■ Kutipan Teks
Dulu saya berpikir, seseorang belum bisa disebut sebagai supir yang handal jika belum mencoba rute Takengen-Bireuen, 101 Km bukan jarak yang dekat apalagi dengan tanjakan, turunan dan kelokan yang serba tajam.
Jadi tidak heran ketika menggunakan kendaraan umum banyak yang mabuk darat di rute ini. Seperti saat saya hendak pulang dari Takengen ke Bireuen menggunakan L300, seorang perempuan usia belasan tahun yang duduk di depan saya mabuk darat parah, ia sampai belasan kali muntah, sang supir yang sepertinya tidak ingin membuat penumpang yang lain merasa terganggu dengan “atraksi” tersebut ia memutar kencang lagu dangdut remix kesukaannya. Saat itu saya hanya bisa memandang ke luar jendela, berpikir keras diantara kelokan jalan apa yang sebaiknya saya dengar, “atraksi” sang perempuan atau lagu dangdut remix kesukaan sang supir.

■ Isi Kumpulan Data
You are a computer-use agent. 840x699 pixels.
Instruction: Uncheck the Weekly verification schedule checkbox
...
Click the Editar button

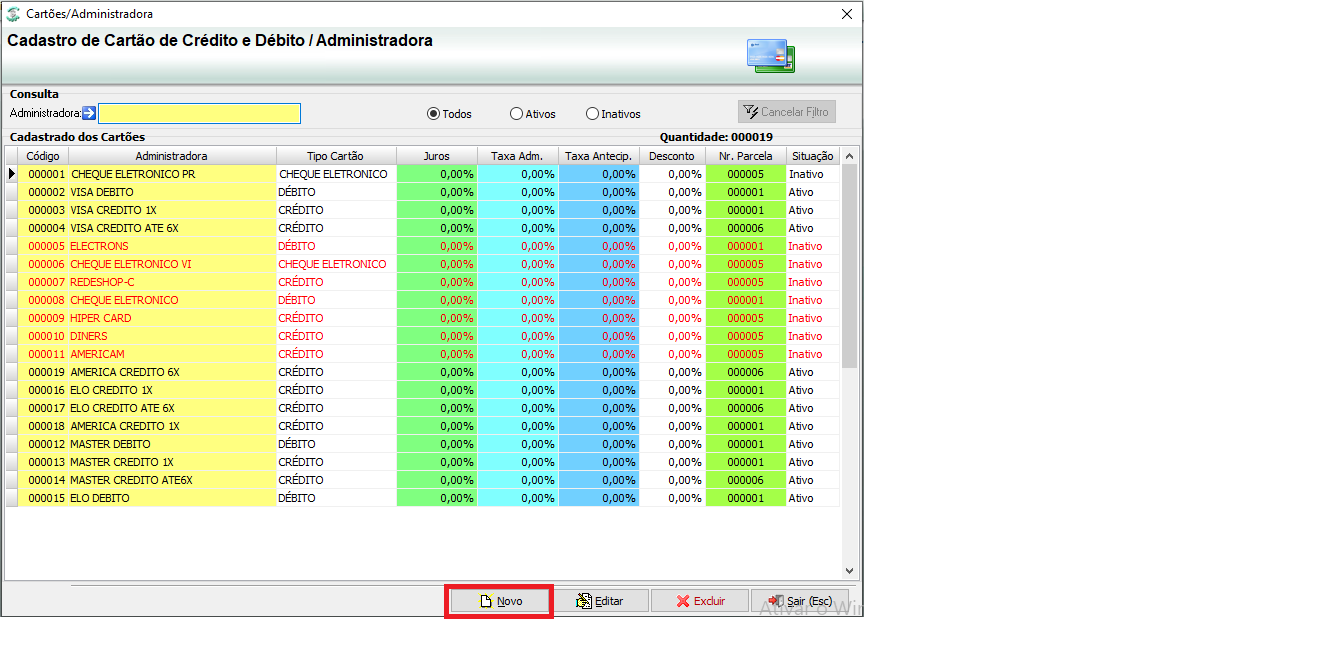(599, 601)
---
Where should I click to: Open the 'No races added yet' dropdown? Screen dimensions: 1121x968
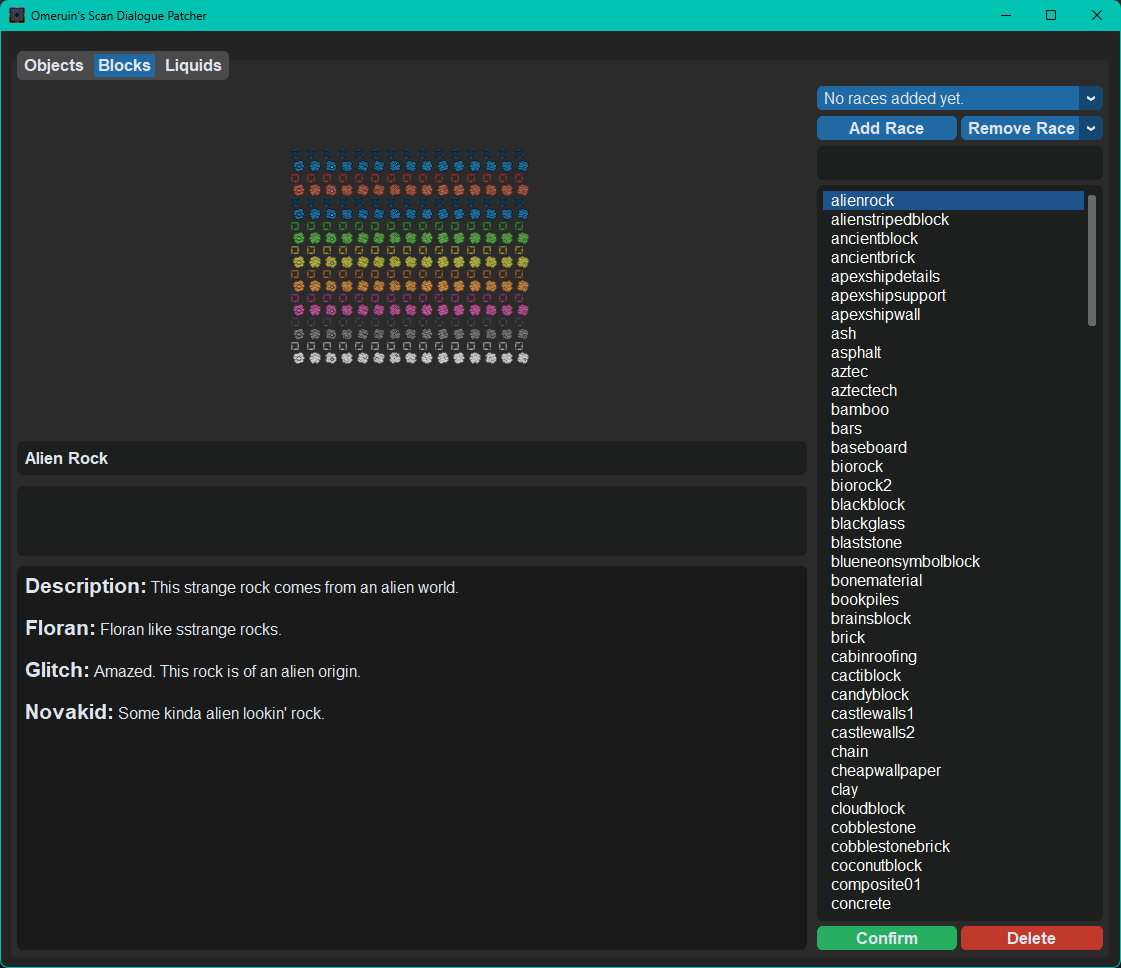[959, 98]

■ Latihan Tertulis 1
Salin persis bagian kutipan teks yang diawali dengan kata-kata "Jadi tidak heran" dan ditutup dengan "kesukaan sang supir.".
■ Latihan Tertulis 2
Menurut kutipan teks, berapa jarak rute Takengen-Bireuen?
Catatan di atas tidak berperan apa pun dalam latihan ini.

■ Hasil Latihan 1
Jadi tidak heran ketika menggunakan kendaraan umum banyak yang mabuk darat di rute ini. Seperti saat saya hendak pulang dari Takengen ke Bireuen menggunakan L300, seorang perempuan usia belasan tahun yang duduk di depan saya mabuk darat parah, ia sampai belasan kali muntah, sang supir yang sepertinya tidak ingin membuat penumpang yang lain merasa terganggu dengan “atraksi” tersebut ia memutar kencang lagu dangdut remix kesukaannya. Saat itu saya hanya bisa memandang ke luar jendela, berpikir keras diantara kelokan jalan apa yang sebaiknya saya dengar, “atraksi” sang perempuan atau lagu dangdut remix kesukaan sang supir.

■ Hasil Latihan 2
101 Km.